Quick Recap: In past posts, we have talked about the basics of monitoring and Golden Signals. We also talked about tools like logs and Metrics which help us create Dashboards and Alerts for monitoring our applications.

In this final post for Monitoring services, I will cover basic areas, that one should consider monitoring when working with a Microservices-based application. One needs to create Dashboards and Alerts around these areas based on application requirements and SLAs.

Service Health: Overall health of the service. Overall health will be a combination of microservices. Ideally, you will put together a single dashboard that provides health details of all critical areas/microservices, so that you can confirm if end-to-end functionality is working fine.

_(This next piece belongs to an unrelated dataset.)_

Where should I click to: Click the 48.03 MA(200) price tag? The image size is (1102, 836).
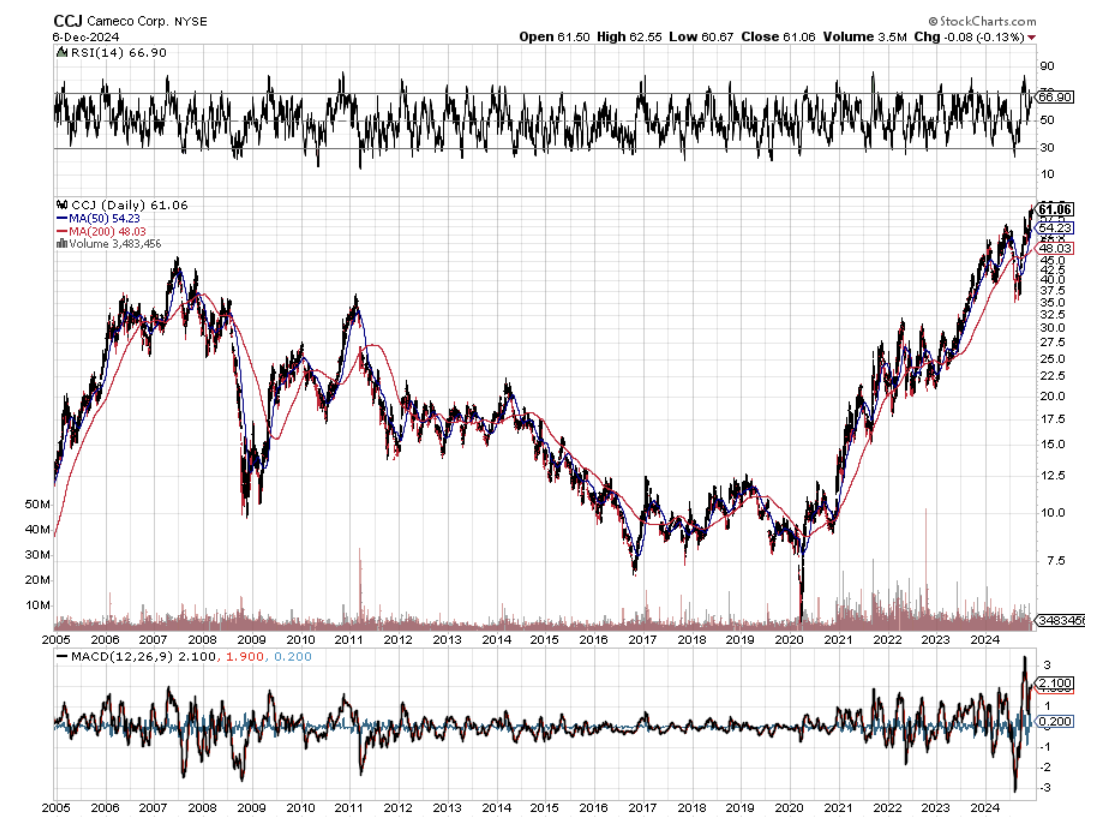point(1056,248)
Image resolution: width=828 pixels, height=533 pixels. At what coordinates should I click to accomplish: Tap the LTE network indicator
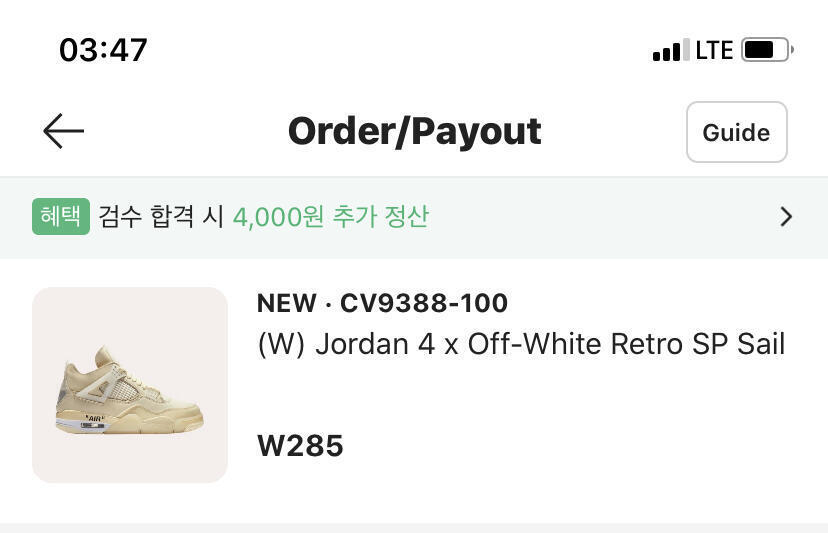(714, 50)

For example, the Health of service can be a combination of aspects like CPU load for critical microservices, the number of requests failing (compared to success rate), the response time (based on SLA), etc.

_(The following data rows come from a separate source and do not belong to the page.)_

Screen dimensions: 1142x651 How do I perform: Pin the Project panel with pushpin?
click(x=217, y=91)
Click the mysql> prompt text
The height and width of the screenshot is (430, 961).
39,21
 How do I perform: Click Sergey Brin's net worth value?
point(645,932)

API Health/ Features Health: API Level health, how various APIs are performing. You can create separate dashboards for monitoring APIs/ Microservices.

Infrastructure Health: Another important aspect for monitoring is infrastructure, i.e. CPU, Memory, Network, IO, etc.

Cost: Cloud computing gives us many advantages, but at the same time also brings in additional complexities, managing cost is one of them. Fortunately, most cloud providers give easy ways to manage and monitor costs.

Error and Exceptions: The number of errors and exceptions thrown by your application and code is an important parameter to manage overall service health. For example, after a fresh deployment, if you see an increase in errors or exceptions, you know there is some issue.

Performance: Another important aspect is the performance of critical features. You would like to monitor how your services and APIs are performing and what response time is provided to clients.

Traffic: An increase or decrease in traffic impacts various aspects of the application, including scalability, infrastructure, performance, error rate, security (unexpected traffic might be due to a bot), etc. So it is important to track traffic details.

Success Rate: Success or Error rate helps understand the overall health of the system. A simple ratio would be 2XX to Errored (4XX+5XX) request.

Dependencies – Upstream/ Downstream: In a microservice-based architecture, the service cannot live in isolation. So it is important to track the health and performance of dependencies.

Request Tracing: In microservices-based architecture, where a service calls another service which in turn calls another, and so on, it is difficult to trace error and performance issues. So proper request traceability helps us monitor and debug issues.